George Floyd: Let’s dialogue on racism over insults Ben Carson tells US protesters

Ben Carson
Ben Carson

The United States Secretary of Housing and Urban Development, Ben Carson urged Sunday morning for the country to “engage in dialogue” on racism, rather than hurling insults and demonizing each other.

“What will help the national heal is if we engage in dialogue together,” Carson said on CNN’s “State of the Union.” “Let’s not make the solution be a Democrat solution or a Republican solution. Let’s make it be an American solution and recognize that our country is extraordinary.”

POLITICO I in its report said the HUD Secretary, Carson went on to say that while other countries like China and Russia can’t bring down America, “we can destroy ourselves internally” and it’s important that the American people recognize that they are “not each other’s enemies.”

CNN’s Jake Tapper took note of Carson’s calls for healing and understanding, but wondered if his boss might be part of the problem. Tapper cited President Donald Trump’s retweet of a post attacking the character of George Floyd, an unarmed black man who died when a white Minneapolis police officer knelt on his neck less than two weeks ago.

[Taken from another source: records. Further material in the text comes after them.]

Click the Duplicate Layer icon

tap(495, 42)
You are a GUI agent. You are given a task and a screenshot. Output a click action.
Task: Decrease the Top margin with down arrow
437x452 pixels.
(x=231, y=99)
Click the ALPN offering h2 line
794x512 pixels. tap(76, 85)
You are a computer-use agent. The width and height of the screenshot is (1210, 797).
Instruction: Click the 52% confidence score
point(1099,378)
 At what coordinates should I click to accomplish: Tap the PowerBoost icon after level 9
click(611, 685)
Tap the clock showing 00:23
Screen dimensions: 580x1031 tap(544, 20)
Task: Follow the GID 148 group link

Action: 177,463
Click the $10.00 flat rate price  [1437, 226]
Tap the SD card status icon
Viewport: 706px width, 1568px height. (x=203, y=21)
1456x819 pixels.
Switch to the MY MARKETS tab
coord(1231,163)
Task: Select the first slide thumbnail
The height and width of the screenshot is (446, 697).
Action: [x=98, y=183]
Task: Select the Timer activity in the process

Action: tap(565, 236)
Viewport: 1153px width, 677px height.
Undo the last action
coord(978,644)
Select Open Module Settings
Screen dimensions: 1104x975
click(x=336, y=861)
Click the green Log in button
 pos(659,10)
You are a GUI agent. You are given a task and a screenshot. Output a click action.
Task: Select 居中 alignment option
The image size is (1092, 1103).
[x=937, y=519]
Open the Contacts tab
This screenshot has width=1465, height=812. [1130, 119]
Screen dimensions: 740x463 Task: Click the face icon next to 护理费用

“I believe you’re going to be hearing from the president this week on this topic in some detail, and I would ask you to reserve judgment until after that time,” Carson responded.

ALSO READ: Israel makes high-spec masks after closing over 150 schools against coronavirus resurgence

Carson, who was a Republican presidential candidate in 2016, also noted that he “grew up at a time when there was real systemic racism,” reflecting on his own experiences as a black high school student in Detroit.

“That kind of thing was not uncommon when I was growing up. That kind of thing is very uncommon now,” he said. “Are there still racists around? Absolutely. There were yesterday, there are today, and there will be tomorrow. But that doesn’t mean that we shouldn’t fight it and this is an opportune time, right now. People are concentrating on this. We can’t let this moment slip away.”

“We need to deal with some of the issues in the police departments but this is an easy time to do it,” Carson added. “We have policemen who are rogue. The vast majority of policemen are wonderful, but you have some who are rogue and they can go from one jurisdiction to another jurisdiction, and nobody does anything about it.”

Similarly, former Secretary of State Condoleezza Rice — who served as both national security adviser and secretary of State under President George W. Bush — urged Trump to change his tone when discussing these issues and rely more on empathy to further the conversation.

“I would ask the president to first and foremost speak in the language of unity, the language of empathy,” said Rice in an interview with host Margaret Brennan on CBS’ “Face the Nation.“ “Not everyone is going to agree with any president, with this president, but you have to speak to every American, not just to those who might agree with you.”

“I’m not advising the president but if I were, I would say let’s put tweeting aside for a little bit and talk to us, have a conversation with us,” Rice added. “I think we need that and I think he can do it.”